Commentary

University of California System’s Fishy New Admissions Policies

California voters banned state universities from using race-based admissions 13 years ago. But anybody who thought that this would prompt university officials to give up their grand diversity designs and admit students based on merit had to be living on Forrest Gump Land. Everybody else on Planet Earth should not be surprised that the admissions policies recently announced by the University of California will continue to play racial favorites. The surprise only is that the group that they appear designed to help this time is not some socially victimized, historically discriminated, politically marginalized, economically depressed minority. Rather the anointed group this time is none other than majority whites. (Yes, whites are still a majority in the Golden State — although barely!)

The new policies — that represent the biggest change in UC admissions since 1960 — were announced without much advance notice a couple of months ago. They will no longer require prospective applicants to take two subject SAT exams. And they will reduce the number of students guaranteed admission based on grades and test scores. Instead, the policy will consider anyone who completes the required high school courses, takes the general SAT or ACT exams and maintains a 3.0 GPA.

The big losers under the new policy will be Asian Americans. They constitute only 12% of the Golden State’s population. But thanks to their nasty tendency to ace standardized tests and school exams, they account for 40% of the students at UCLA; 53% at Berkley; 50% at UC-San Diego and 54% at Irvine.

Naturally, diversity-minded officials can’t have that. A study they commissioned before they diluted the admission standards — but have since tried to bury — found that by using the new criteria they could cut Asian American numbers from 36% to 29-32%, keep black and Hispanic numbers flat; and raise white numbers by 6 to 10%!

Asian American groups, predictably, are going red hot crazy like a white-bread Brit who’s just consumed a five-chilly-rated Vindaloo supper. California is one of the few states where Asians have gotten a fair shake ever since Prop 209 scrapped race-based preferences that favored blacks and Hispanics and UC regents scuppered legacy preferences that favored white candidates. (Both efforts were spearheaded by Ward Connerly). Indeed, as I had reported in a Reason magazine article last year, a study by Princeton University’s Tom Espenshade of a dozen selective colleges found that racial preferences gave black and Hispanic candidates an advantage of 230 and 185 extra SAT points respectively. And preferences for legacy candidates gave many white candidates an edge of 160 points. By contrast, being Asian American represented a 50 SAT-point disadvantage. This means Asian Americans have to score anywhere from 280 to 230 points better than blacks and Hispanics and 210 better than legacy whites to get accepted in the best colleges. Indeed, except in California, Asian Americans are the new Jews.

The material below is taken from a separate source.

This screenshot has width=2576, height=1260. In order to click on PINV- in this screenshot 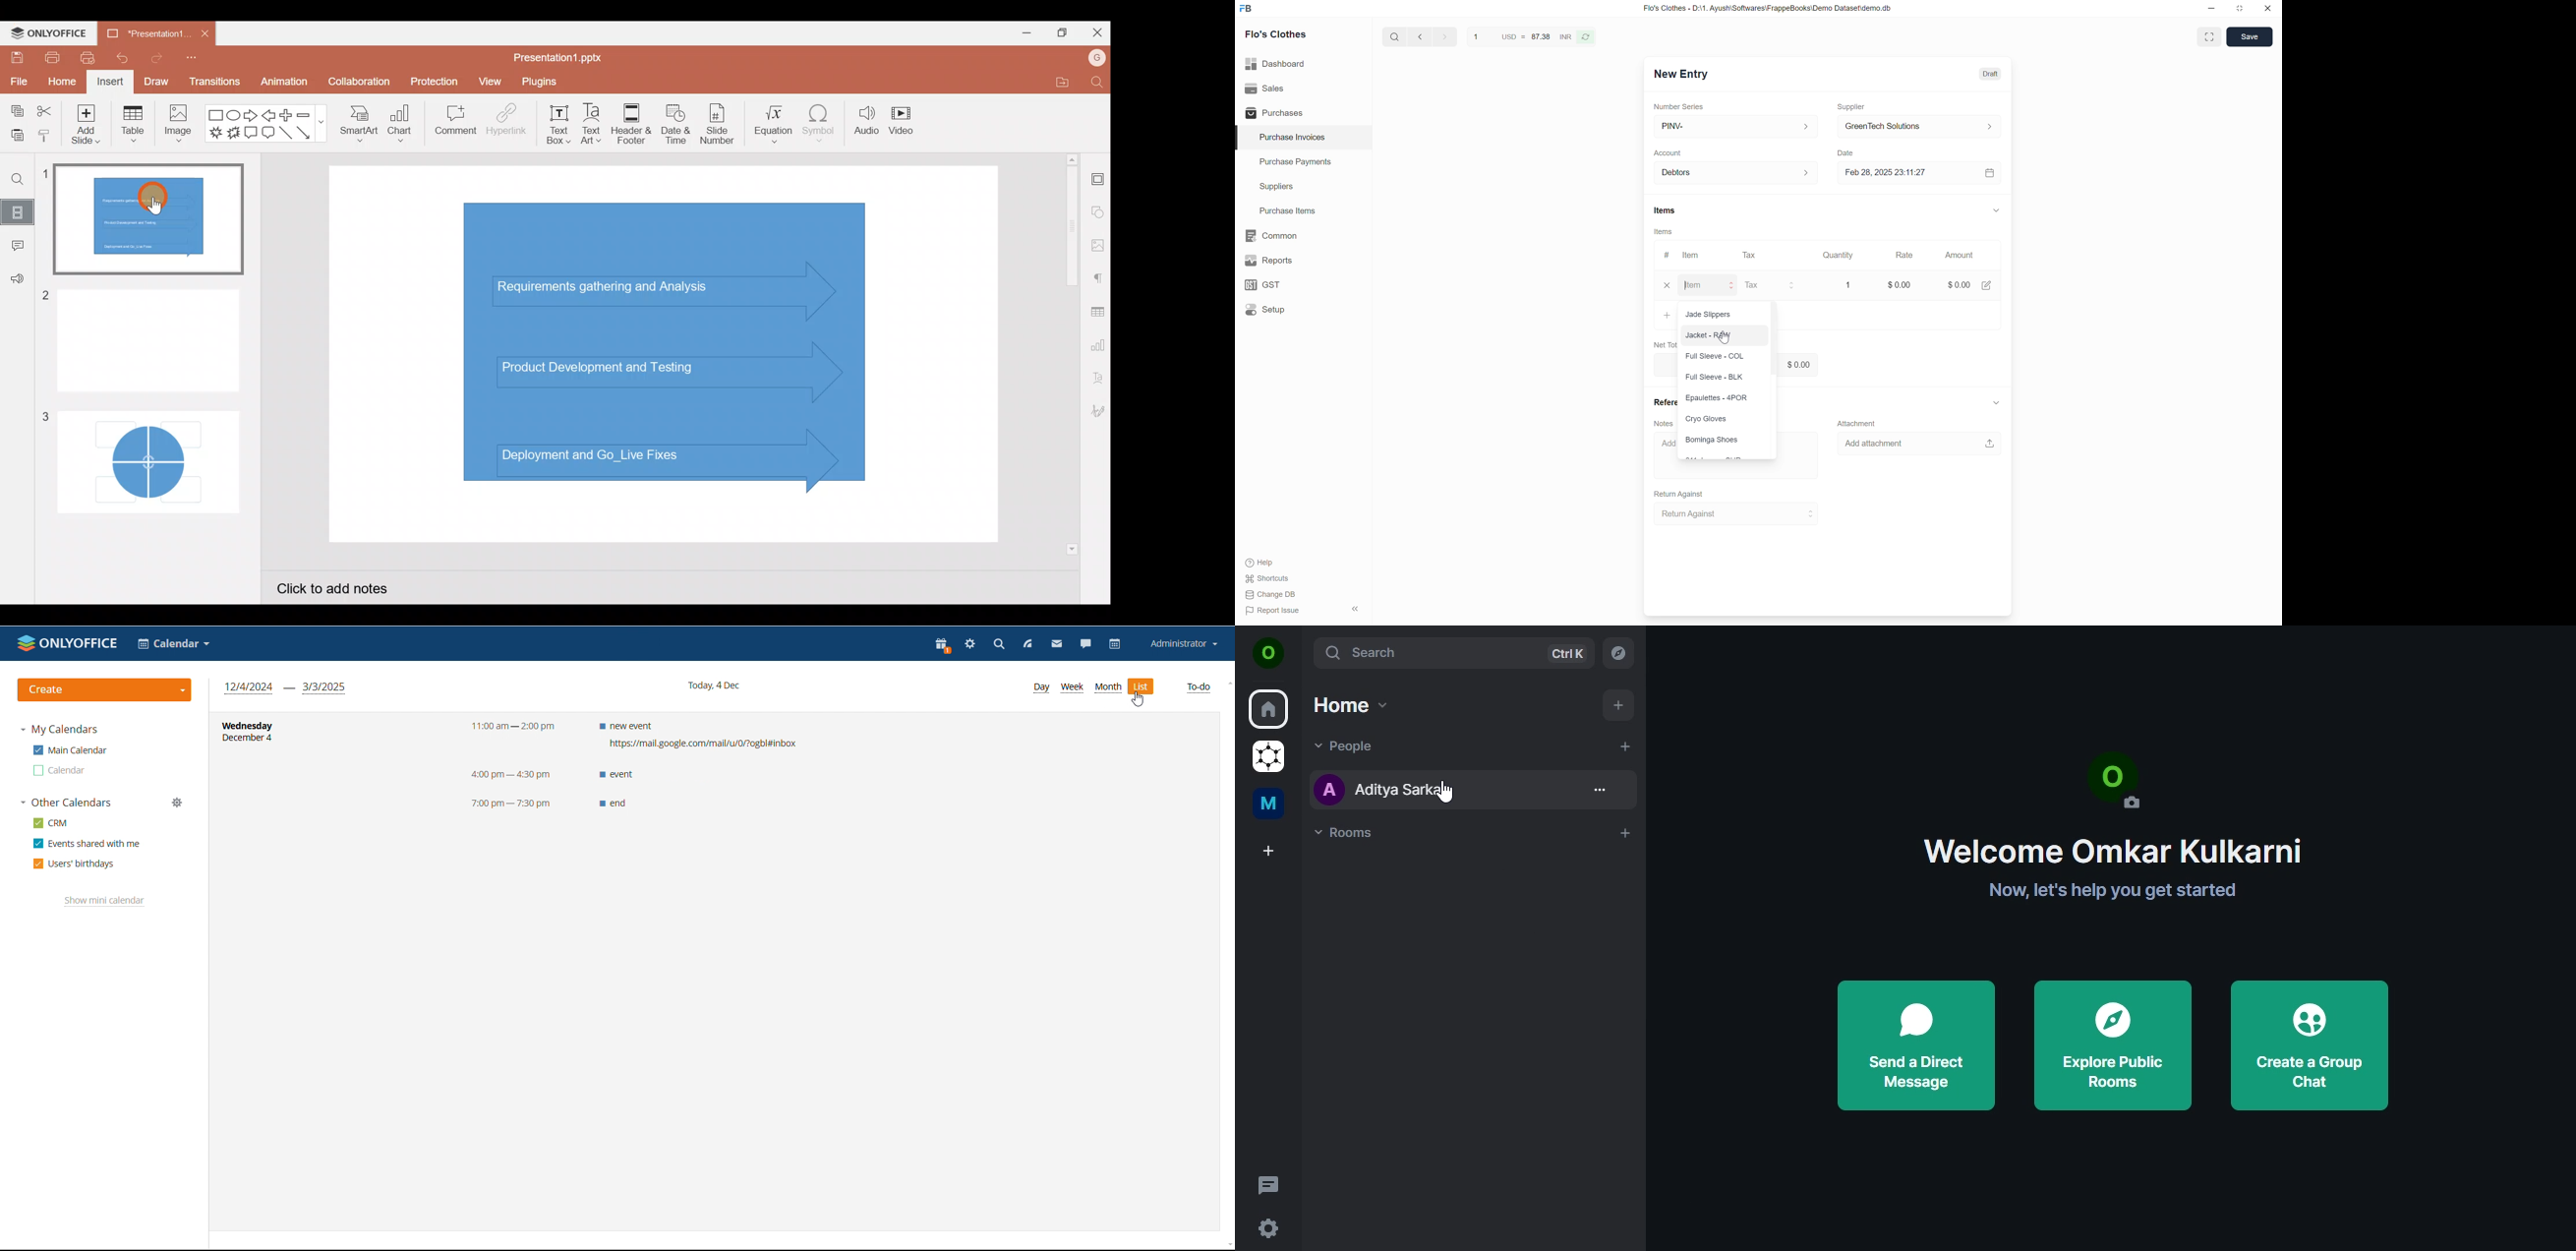, I will do `click(1737, 126)`.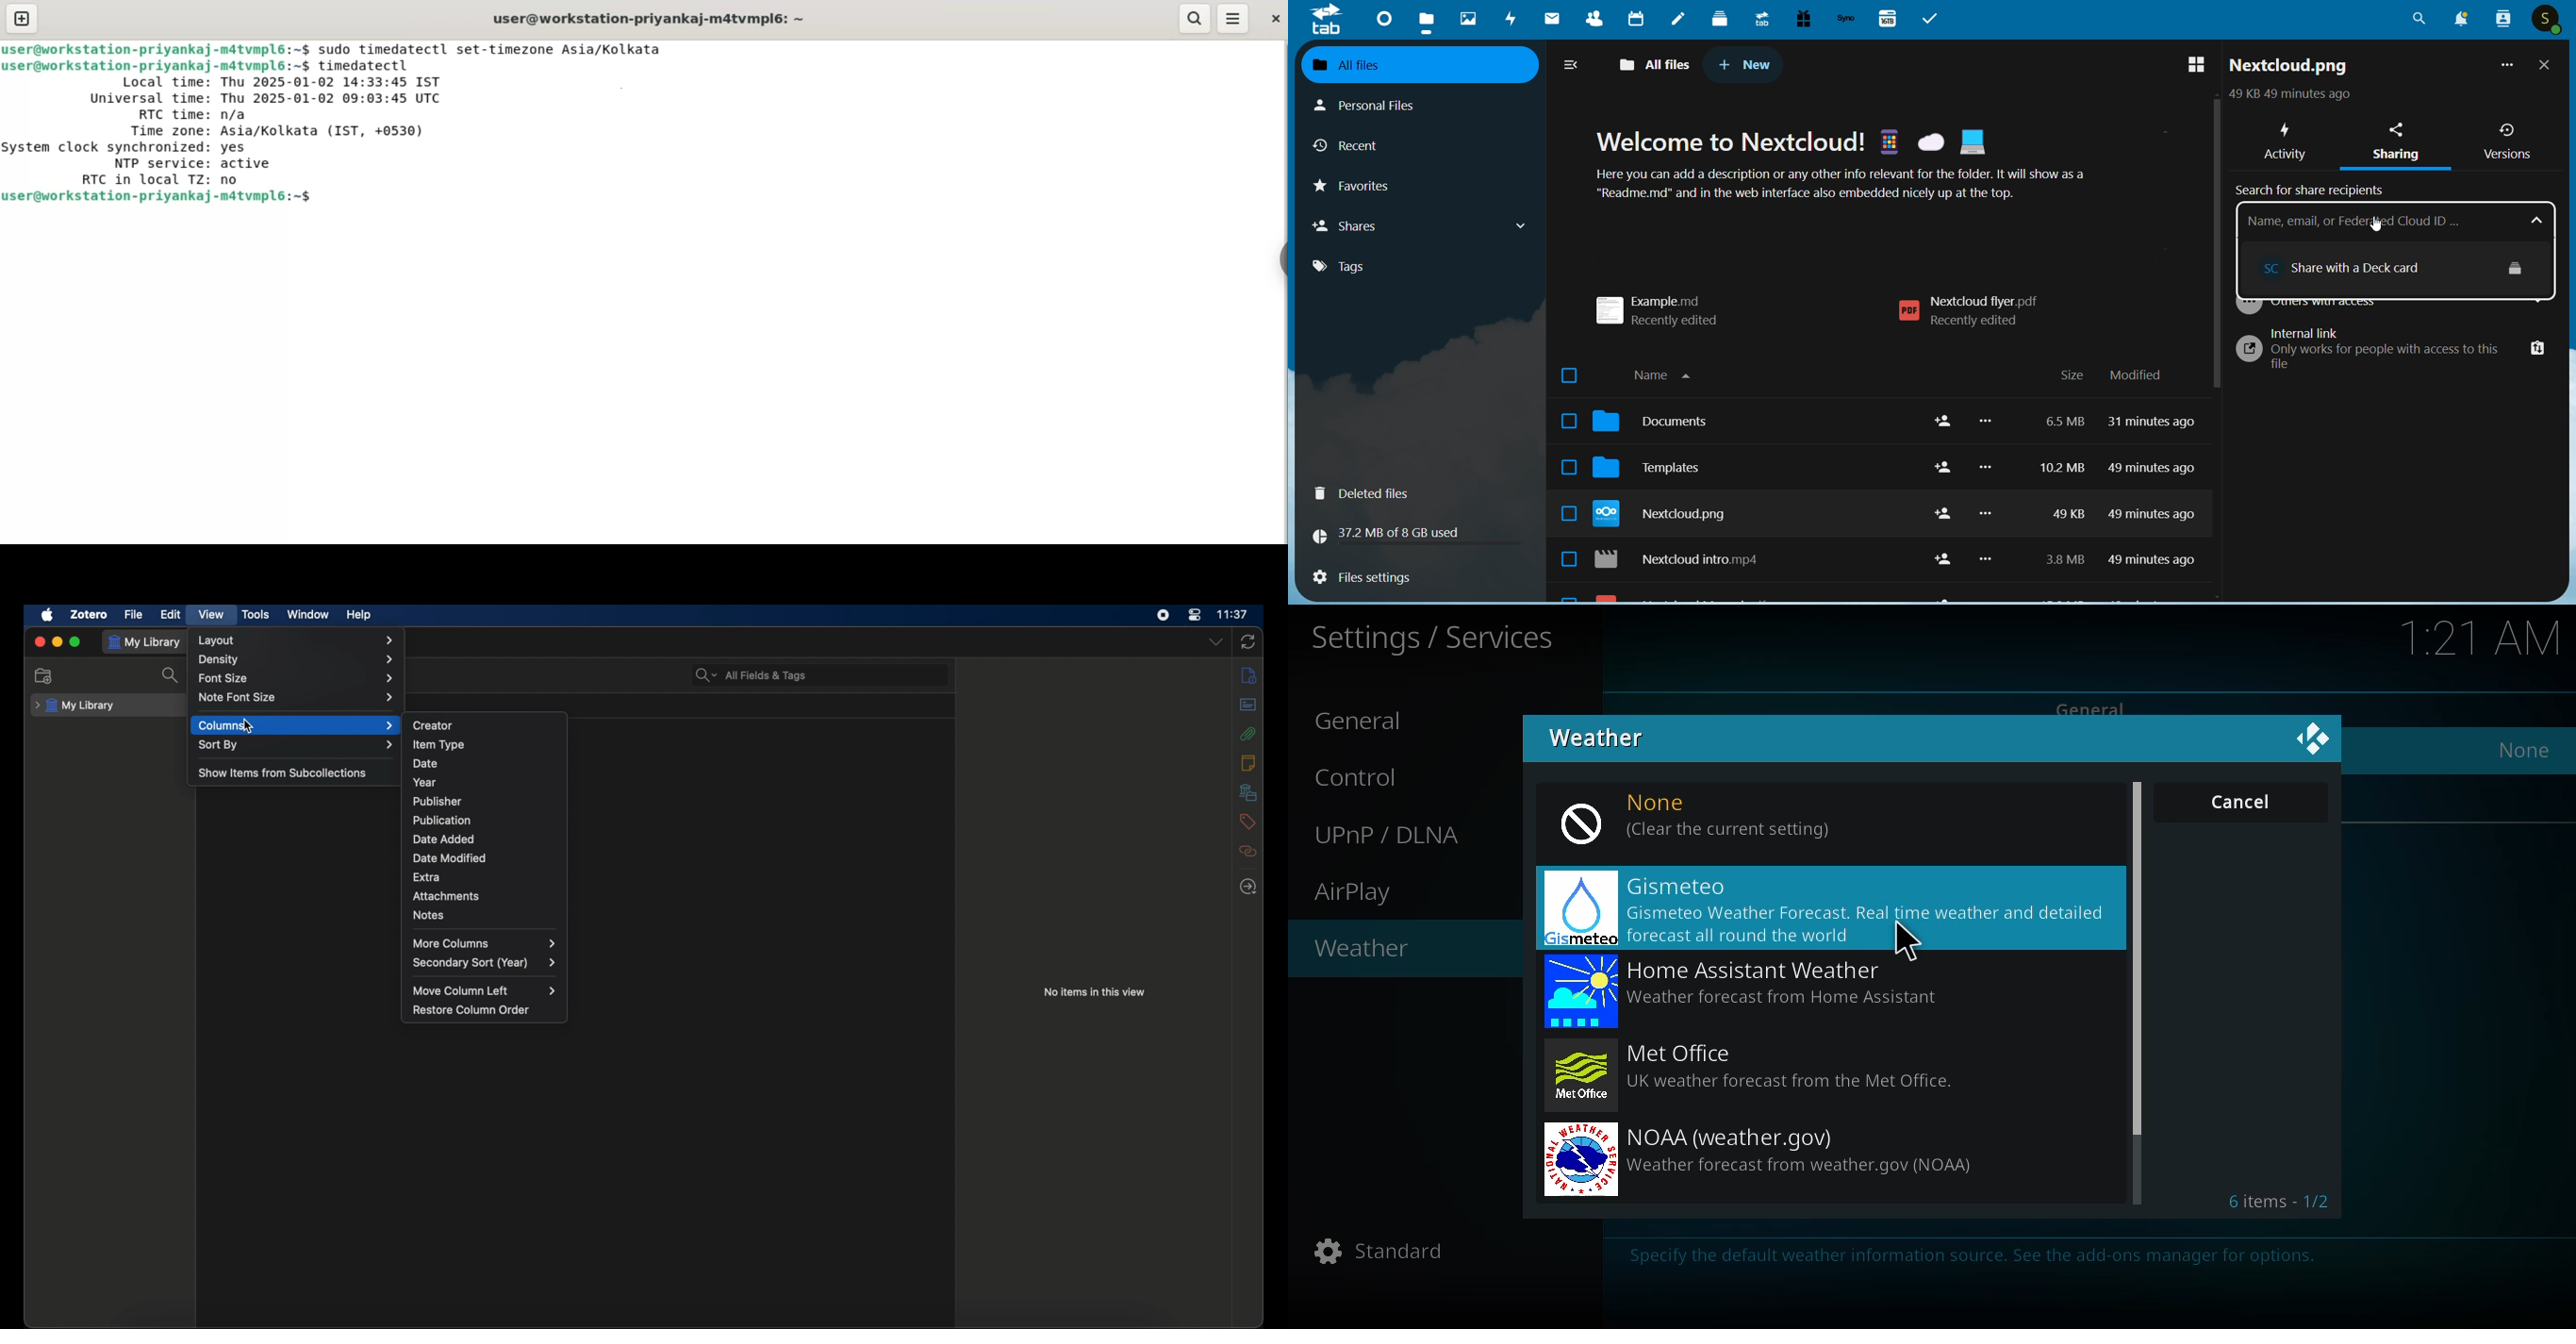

But even though the reaction of Asian Americans is understandable, the new policies are race neutral and hence likely not challengeable on constitutional or legal grounds. Moreover, if the purpose of the new policies was really to give the widest possible swath of California students a shot at a higher education — as university officials claim is the case — then there would be nothing objectionable about them, regardless of their impact on any particular group. Arguably, there is something downright offensive about the very idea of elite public universities whose mission requires them to keep their campuses explicitly off-limits to a huge chunk of the public that pays their bills.

But that emphatically is not the purpose of California’s new standards. If it was then university officials would establish a basic admission criterion and then use some kind of a lottery system to hand out slots to qualified applicants. But California university officials have given no indication that that’s what they will do. Rather, there is every reason to believe that they will pick the winners and losers in the admissions game based on some amorphous, subjective criteria. This means that they will gain enormous new discretion to decide the fate of thousands of students that they never had when they applied objective, standards-based criteria. This kind of arbitrary authority in the hands of bureaucrats inevitably ends up serving the interests of the privileged. That’s what’s happening at the University of California.

“The primary goal (of the new standards),” insists UC President Mark Yudof, “is fairness and eliminating barriers that seem unnecessary.” But no matter how hard he tries to serve his admissions policies as kosher — they smell like spoilt gefilte fish!